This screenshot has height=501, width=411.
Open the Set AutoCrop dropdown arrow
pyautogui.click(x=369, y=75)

==

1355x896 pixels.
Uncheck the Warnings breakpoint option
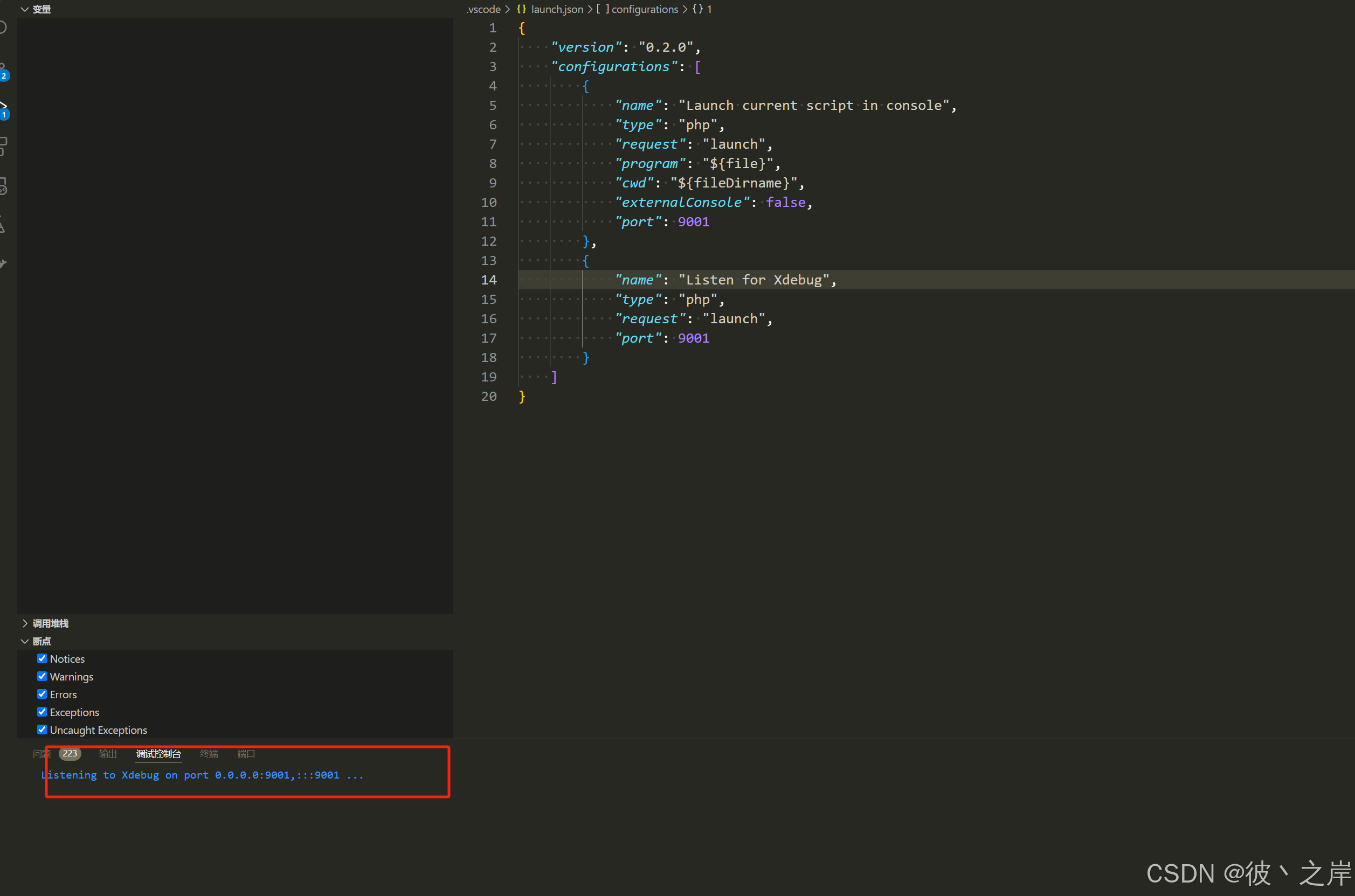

---

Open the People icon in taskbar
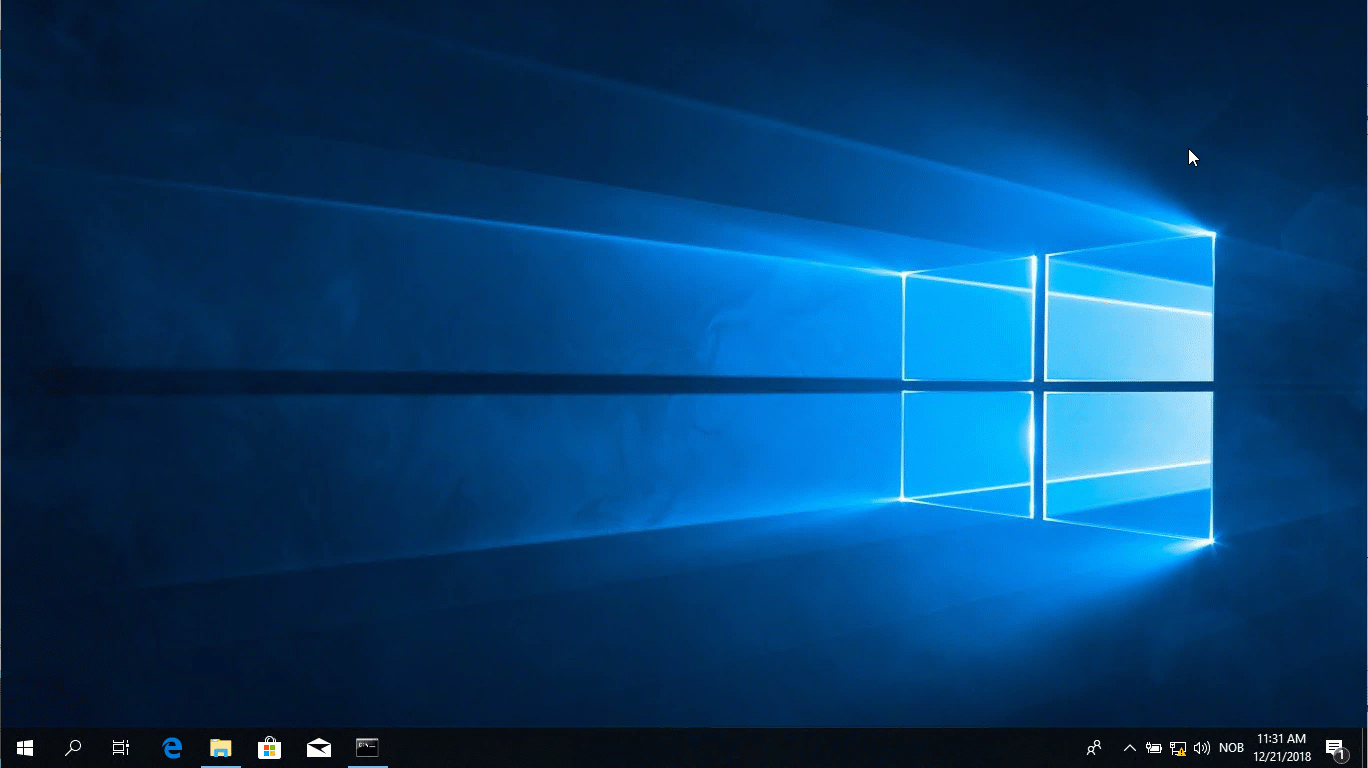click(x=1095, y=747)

**PROBLEM TO WORK ON**
Could you rewrite the listing lines from the line with "1355x896 pixels." through the line with "Uncheck the Warnings breakpoint option", changing "Warnings" to "Errors" and leaving everything else as it is?

**RESPONSE TO THIS EXERCISE**
1355x896 pixels.
Uncheck the Errors breakpoint option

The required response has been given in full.